Dan Grazier, a fellow at the Project on Government Oversight, a nonpartisan watchdog that advocates for slimmer defense budgets, has written extensively about the F-35’s many problems. Last week, he broke the news that the 23 test aircrafts at Edwards Air Force Base in California were “fully mission capable” just 11 percent of the time from December through June. This average falls far short of the 80 percent goal set by Defense Secretary James Mattis last year and reflects the sorry state of Pentagon readiness even as Lockheed, the number one recipient of government contracts, plays an increasingly important role in guiding defense policy. 

And yet, despite its many troubles, the F-35 remains not only a crucial part of the Pentagon’s strategy for conquering the skies, but a signature component of its relationship with Capitol Hill and America’s allies abroad. Forty-six states rely on jobs created by the F-35 and in 17 of them, the jets generate at least $200 million of economic impact, according to Lockheed’s data. Across the pond, the United Kingdom and 11 other countries have signed up to receive F-35 joint strike fighters as part of an agreement with the US. The jet’s significance is so uncontested that when Turkey accepted a Russian-made defense system last month, the Trump administration’s punishment was to kick it out of the F-35 program. Lawmakers have repeatedly chided the Pentagon for its management of the F-35, and even President Donald Trump once bemoaned its “tremendous cost” in a tweet, but both parties have been reluctant to cut off Lockheed’s gravy train or come up with a cheaper alternative. 

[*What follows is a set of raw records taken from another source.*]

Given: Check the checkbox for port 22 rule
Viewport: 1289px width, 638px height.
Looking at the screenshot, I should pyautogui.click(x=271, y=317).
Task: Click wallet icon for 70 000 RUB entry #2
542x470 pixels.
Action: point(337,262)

Underperformance by the F-35 has been bad and appears to be getting worse. Nearly every month there appears a slew of reports lambasting some aspect of the program, from Lockheed’s data management to cockpit pressure within certain jets that cause “excruciating” ear and sinus pain for pilots. According to the Government Accountability Office, between May and November 2018, F-35 jets achieved “full mission capability” only 26.8 percent of the time; the Pentagon’s minimum acceptable rate is 60 percent. During this period, “fleet-wide F-35 aircraft performance did not meet any of the US warfighter’s requirements,” a GAO report concluded in April. The F-35’s performance has suffered across the military, but Grazier described the results at Edwards as especially alarming given that these aircraft were part of an operational testing fleet that “receives extra support in the form of larger maintenance crews, and is presumably higher on the priority list to receive spare parts.” 

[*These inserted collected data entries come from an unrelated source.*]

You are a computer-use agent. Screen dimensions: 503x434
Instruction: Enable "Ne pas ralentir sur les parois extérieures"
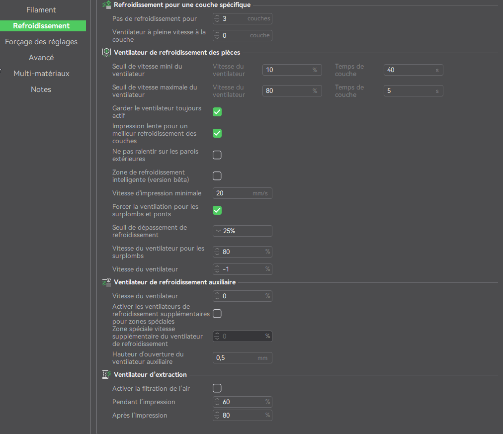(x=217, y=155)
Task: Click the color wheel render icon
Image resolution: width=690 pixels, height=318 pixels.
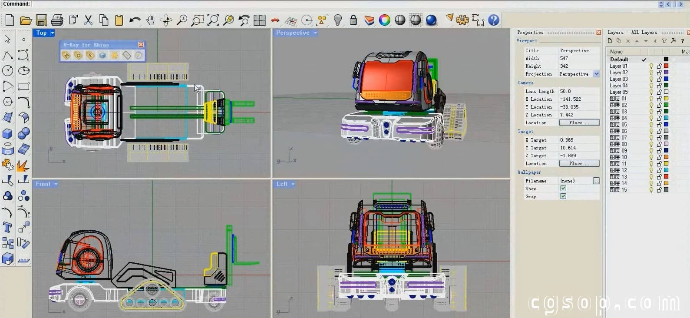Action: click(x=384, y=20)
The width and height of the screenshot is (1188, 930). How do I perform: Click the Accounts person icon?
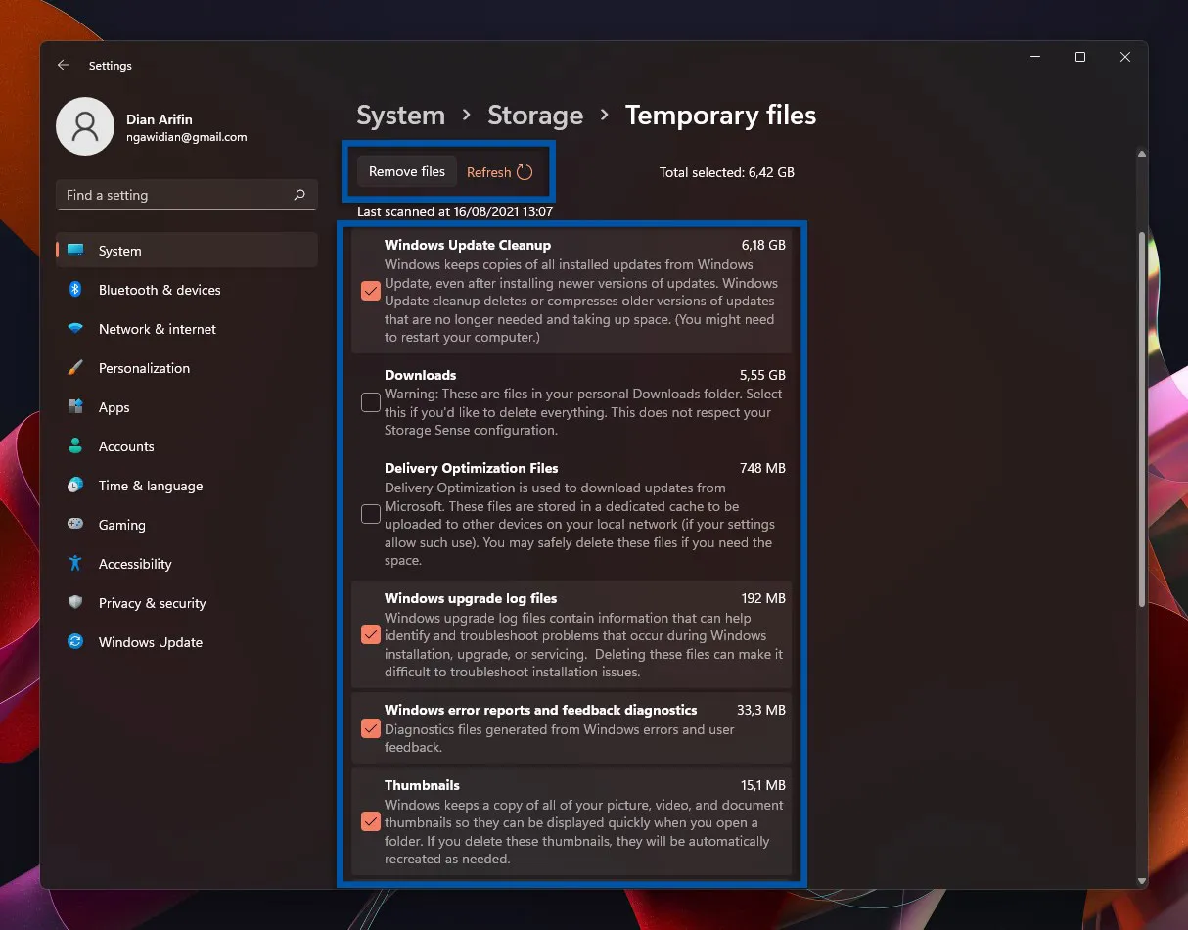coord(75,446)
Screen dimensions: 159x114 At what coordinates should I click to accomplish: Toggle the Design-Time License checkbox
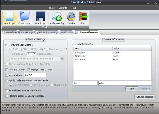[29, 70]
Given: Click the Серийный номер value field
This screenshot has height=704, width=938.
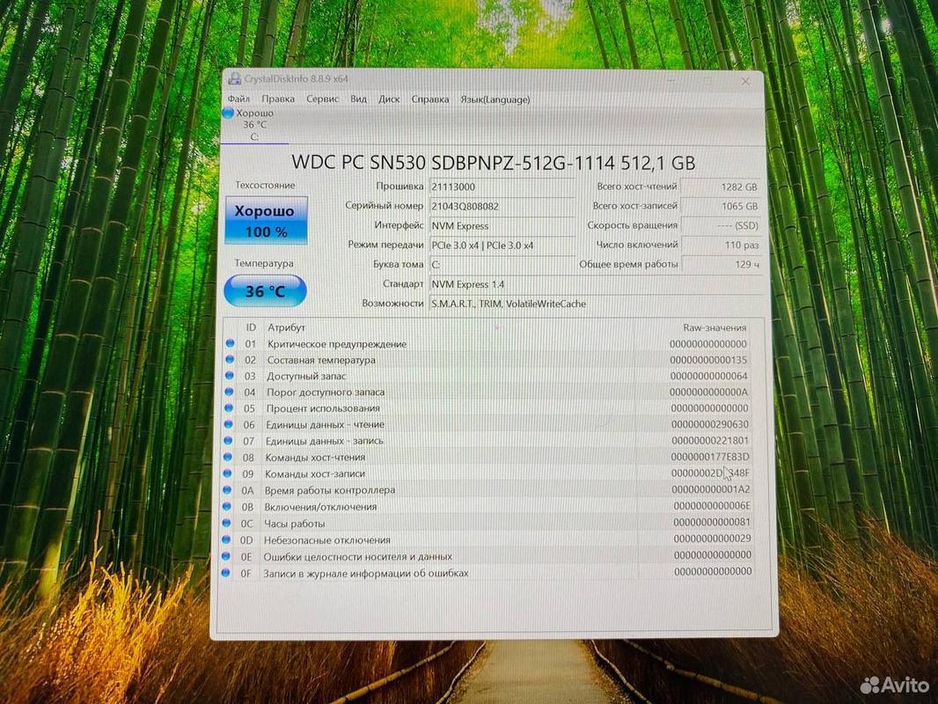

There is a number of reasons why this particular high-profile aircraft has been mired in problems, but one crucial element is the near-total control that Lockheed Martin, the primary contractor, exerts over an array of functions critical to the F-35’s supply chain. “There are so many parts of this problem that are wholly controlled by Lockheed Martin,” Grazier told me. “These are problems that are baked into the system.”

For instance, the Defense Department is often left at Lockheed’s mercy to fix or replace jets that have broken down. Even a missing spare part can sink an aircraft’s ability to complete a mission effectively. Within the F-35 program, Lockheed “is responsible for allocating parts” across the globe—not just to the United States—leaving American service members with “no control” over how their repair needs are prioritized, the GAO report found. This uncertainty has led personnel, in some cases, to strip parts from other aircraft rather than wait some indefinite period for new parts to arrive. 

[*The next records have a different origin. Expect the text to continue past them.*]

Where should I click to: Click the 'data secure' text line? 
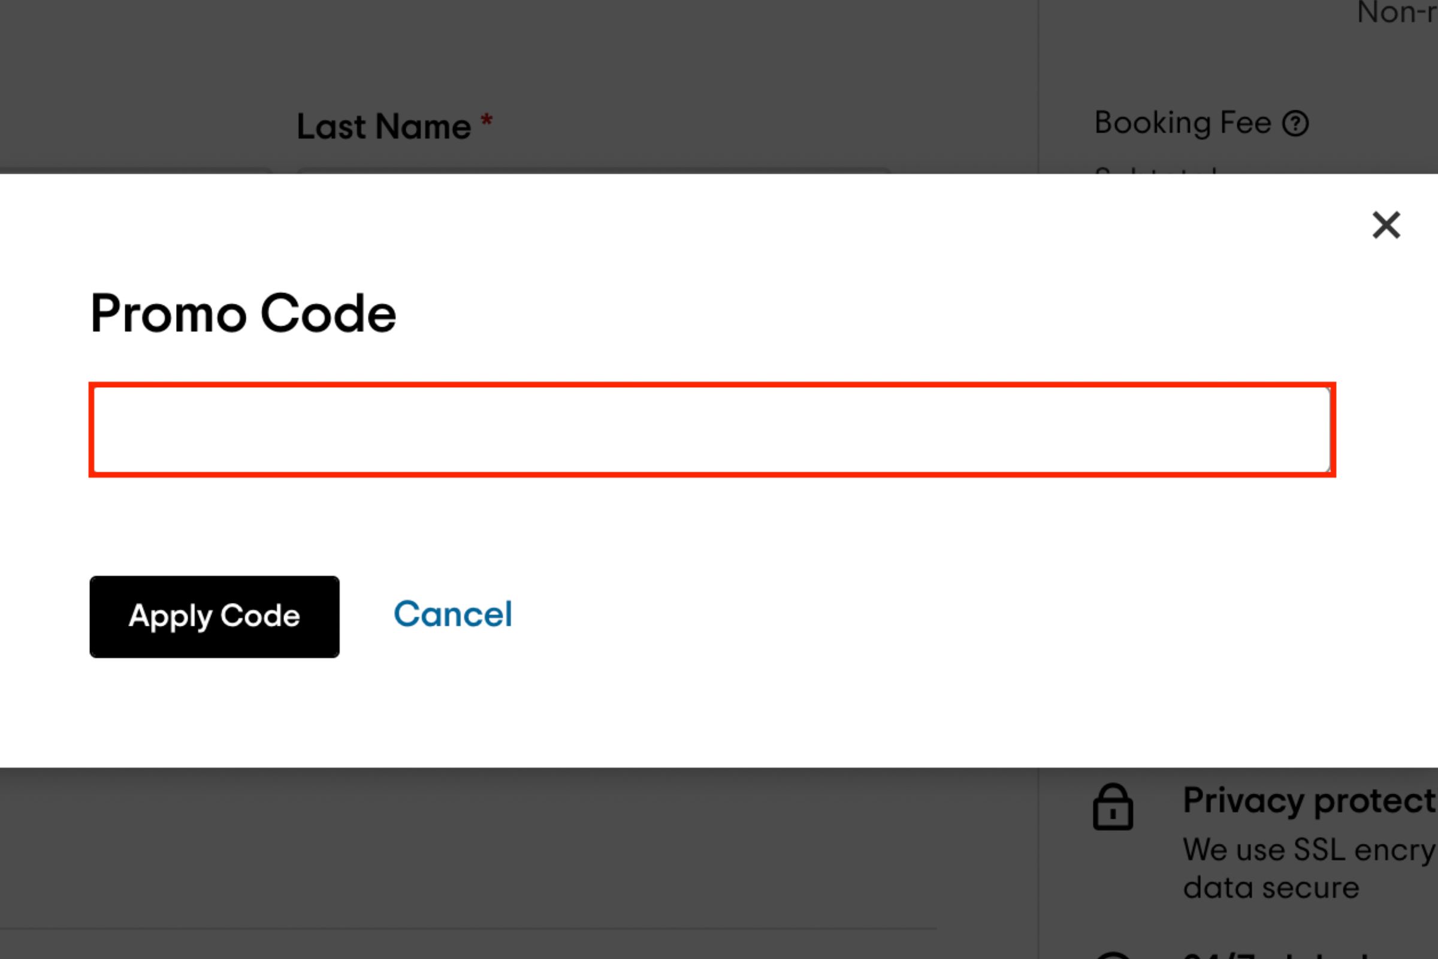[1271, 887]
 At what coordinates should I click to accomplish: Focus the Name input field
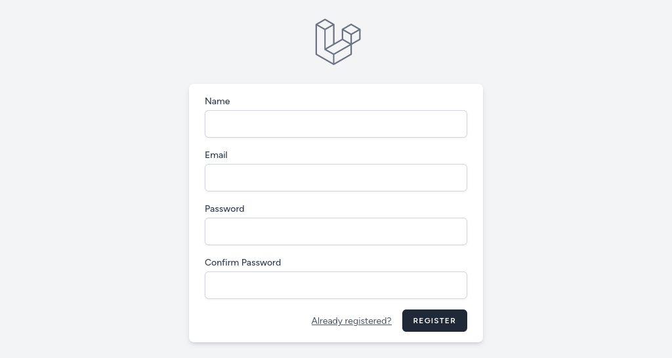(335, 124)
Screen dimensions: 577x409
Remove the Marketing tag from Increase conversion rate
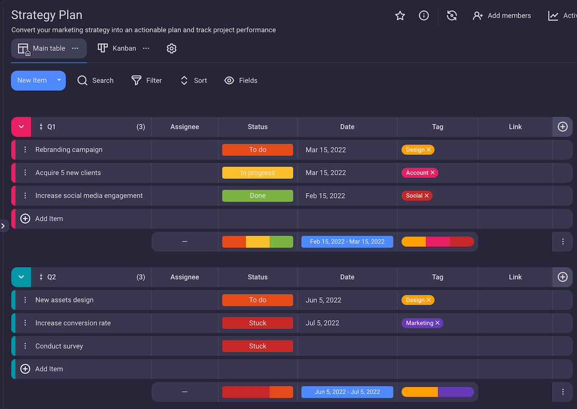pyautogui.click(x=437, y=323)
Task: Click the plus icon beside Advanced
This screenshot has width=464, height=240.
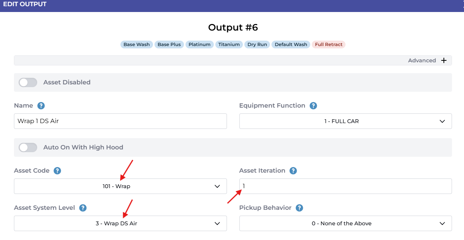Action: point(444,60)
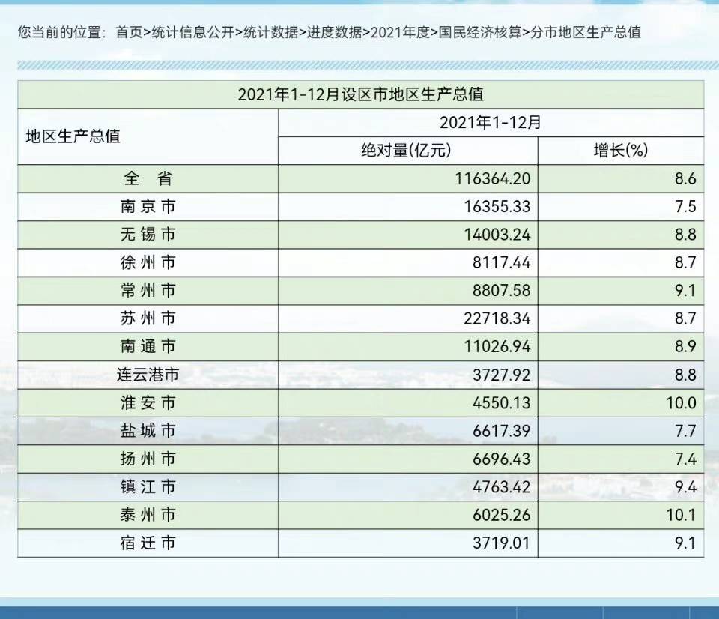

The military can’t even price their options fairly, because Lockheed controls access to how many spare parts are available. Pentagon officials have apparently tried negotiating with the defense contractor to gain access to this data, but these efforts failed because of the “high price” the government would have been charged to access it, according to the GAO report. “This is potentially quite the subterfuge,” Grazier wrote in June. “It calls into question whether Lockheed Martin actually has the information readily at hand.”

No one has pulled a Lockheed executive in front of Congress to ask. Meanwhile, lawmakers from both parties keep approving the purchase of more fighter jets despite these increases leading to “exacerbated pressure on the supply chain,” Bloomberg reported. The defense authorization bill passed by the Senate in June approves the purchase of 94 more F-35 fighters, 16 more than the White House had requested.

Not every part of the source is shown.